— start of EXCERPT —
Where the Wild Things Are
- First edition cover
- Author: Maurice Sendak
- Illustrator: Maurice Sendak
- Cover artist: Maurice Sendak
- Language: English
- Genre: Children's picture book
- Publisher: Harper & Row
- Publication date: November 13, 1963
- Publication place: United States
- Media type: Print (wide-format hardcover)
- Pages: 40
- ISBN: 0-06-025492-0 (25th anniversary ed., 1988)
- OCLC: 225496
- LC Class: PZ7.S47 Wh

= Where the Wild Things Are =

1963 children's picture book by Maurice Sendak

Where the Wild Things Are is a 1963 children's picture book written and illustrated by American author and illustrator Maurice Sendak, originally published in hardcover by Harper & Row. The story follows Max, a mischievous boy in a wolf suit who causes havoc at home and is sent to his room without supper, where his imagination transforms the room into a jungle and carries him across the sea to an island inhabited by large, monstrous creatures called Wild Things.

The book received the Caldecott Medal in 1964, with librarians recognizing Where the Wild Things Are as the previous year's "most distinguished American picture book for children". It was voted the number one picture book in a 2012 survey of School Library Journal readers, not for the first time. The book has been adapted into other media several times, including an animated short film in 1973 (with an updated version in 1988); a 1980 opera; and a live-action 2009 feature-film adaptation. The book had sold over 19 million copies worldwide as of 2009, with 10 million of those being in the United States.
— end of EXCERPT —
TASKS TO CARRY OUT:
- A) Reproduce the passage from the article on Where the Wild Things Are, beginning at the words "The book received" and stopping after "the United States.".
- B) According to the article on Where the Wild Things Are, why did the book receive the Caldecott Medal in 1964? Answer in one to three sentences.
- C) Extend the article on Where the Wild Things Are, continuing from the point at which it ends.
— start of EXTRACTED RECORDS —
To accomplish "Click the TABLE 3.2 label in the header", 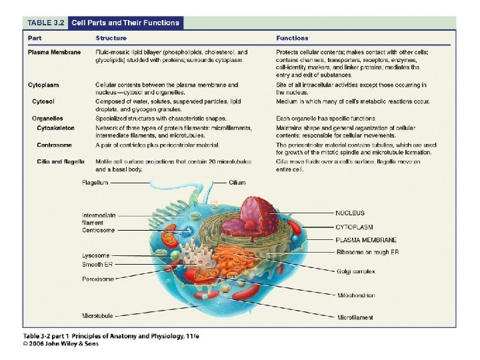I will (x=45, y=23).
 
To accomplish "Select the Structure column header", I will (x=111, y=38).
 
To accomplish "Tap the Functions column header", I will (x=292, y=38).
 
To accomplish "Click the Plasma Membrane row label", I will (x=54, y=52).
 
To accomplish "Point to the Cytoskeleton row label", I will (x=55, y=127).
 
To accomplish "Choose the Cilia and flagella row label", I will (x=63, y=161).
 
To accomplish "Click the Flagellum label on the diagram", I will (x=95, y=182).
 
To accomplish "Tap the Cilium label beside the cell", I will (x=237, y=182).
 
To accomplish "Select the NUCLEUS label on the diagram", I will (x=349, y=213).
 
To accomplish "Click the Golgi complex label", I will (x=355, y=271).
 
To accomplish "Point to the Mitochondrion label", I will (x=355, y=295).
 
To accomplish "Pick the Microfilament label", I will (x=356, y=317).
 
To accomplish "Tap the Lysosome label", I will (x=95, y=255).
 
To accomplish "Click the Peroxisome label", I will (x=97, y=279).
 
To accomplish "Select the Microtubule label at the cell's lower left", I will (x=97, y=315).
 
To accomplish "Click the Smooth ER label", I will (x=97, y=265).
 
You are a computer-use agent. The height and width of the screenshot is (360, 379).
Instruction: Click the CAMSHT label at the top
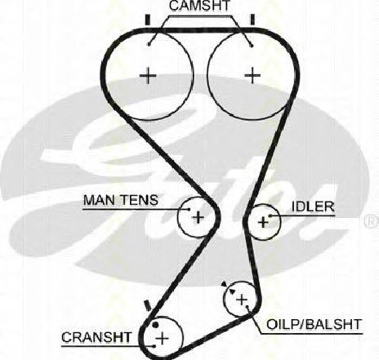point(199,6)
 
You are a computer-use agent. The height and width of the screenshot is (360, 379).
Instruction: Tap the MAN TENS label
point(121,200)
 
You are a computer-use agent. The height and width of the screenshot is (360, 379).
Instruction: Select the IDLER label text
point(313,207)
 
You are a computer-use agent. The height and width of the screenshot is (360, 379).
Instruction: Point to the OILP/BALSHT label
point(314,324)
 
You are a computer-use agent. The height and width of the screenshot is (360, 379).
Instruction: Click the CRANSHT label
point(96,337)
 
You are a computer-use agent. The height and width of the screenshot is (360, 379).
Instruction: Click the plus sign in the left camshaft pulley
point(148,76)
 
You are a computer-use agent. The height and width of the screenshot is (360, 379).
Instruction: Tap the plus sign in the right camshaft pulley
point(252,75)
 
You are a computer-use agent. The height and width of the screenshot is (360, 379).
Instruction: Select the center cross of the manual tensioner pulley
point(198,217)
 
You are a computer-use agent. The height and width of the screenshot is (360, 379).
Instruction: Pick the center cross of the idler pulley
point(263,222)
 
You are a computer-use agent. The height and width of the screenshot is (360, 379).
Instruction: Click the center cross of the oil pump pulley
point(242,300)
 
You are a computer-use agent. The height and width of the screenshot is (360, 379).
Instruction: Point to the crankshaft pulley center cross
point(163,339)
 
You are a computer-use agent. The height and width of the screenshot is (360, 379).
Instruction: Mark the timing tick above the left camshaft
point(148,20)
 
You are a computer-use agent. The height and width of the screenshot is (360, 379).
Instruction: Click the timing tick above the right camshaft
point(252,20)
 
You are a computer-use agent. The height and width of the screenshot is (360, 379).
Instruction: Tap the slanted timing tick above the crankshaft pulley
point(147,305)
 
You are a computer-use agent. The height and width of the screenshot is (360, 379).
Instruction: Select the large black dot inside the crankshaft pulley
point(155,325)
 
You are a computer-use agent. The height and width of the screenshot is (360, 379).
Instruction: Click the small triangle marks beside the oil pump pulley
point(228,288)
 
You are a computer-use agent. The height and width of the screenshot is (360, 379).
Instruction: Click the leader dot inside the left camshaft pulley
point(149,44)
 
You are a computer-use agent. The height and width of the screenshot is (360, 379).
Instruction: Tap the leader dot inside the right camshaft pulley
point(252,46)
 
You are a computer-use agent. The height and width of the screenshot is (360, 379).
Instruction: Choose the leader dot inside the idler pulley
point(270,216)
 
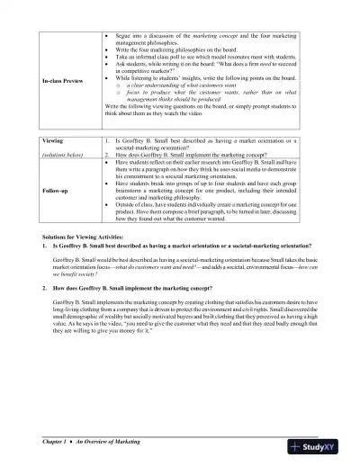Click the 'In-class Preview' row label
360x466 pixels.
pyautogui.click(x=60, y=81)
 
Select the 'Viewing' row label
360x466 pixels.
pyautogui.click(x=54, y=142)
— end of EXTRACTED RECORDS —
TASK-BY-TASK ANSWERS:
- A)
The book received the Caldecott Medal in 1964, with librarians recognizing Where the Wild Things Are as the previous year's "most distinguished American picture book for children". It was voted the number one picture book in a 2012 survey of School Library Journal readers, not for the first time. The book has been adapted into other media several times, including an animated short film in 1973 (with an updated version in 1988); a 1980 opera; and a live-action 2009 feature-film adaptation. The book had sold over 19 million copies worldwide as of 2009, with 10 million of those being in the United States.

- B) The book received the Caldecott Medal because librarians recognized it as the previous year's "most distinguished American picture book for children".

- C)
==Plot==
The story focuses on a young boy named Max who, after dressing in his wolf suit, wreaks such havoc through his household that he is sent to bed without his supper as punishment. Max's bedroom transforms into a jungle environment, and he sails to an island inhabited by monsters called the Wild Things. The Wild Things try to scare Max, but it is to no avail. After stopping and intimidating the creatures, Max is hailed as the king of the Wild Things and enjoys a playful rumpus with his subjects. Finally, Max stops them and sends them to bed without their supper. However, to the Wild Things' dismay, he starts to feel lonely and decides to abdicate and return home. The creatures do not want Max to go, and they throw themselves into fits of rage as he calmly sails home. Upon returning to his bedroom, Max discovers a hot supper waiting for him.

==Development==
Sendak began his career as an illustrator, but by the mid-1950s, Sendak had started writing and illustrating his own books. In 1956, he published his first book for which he was the sole author, Kenny's Window (1956). Soon after, Sendak began work on another solo effort. The story was supposed to be that of a child who, after a tantrum, is punished in his room and decides to escape to the place that gives the book its title, the "land of wild horses". Shortly before starting the illustrations, Sendak realized that he did not know how to draw horses and, at the suggestion of his editor, changed the wild horses to the more ambiguous "Wild Things", a term inspired by the Yiddish expression "vilde chaya" ("wild animals"), used to indicate boisterous children.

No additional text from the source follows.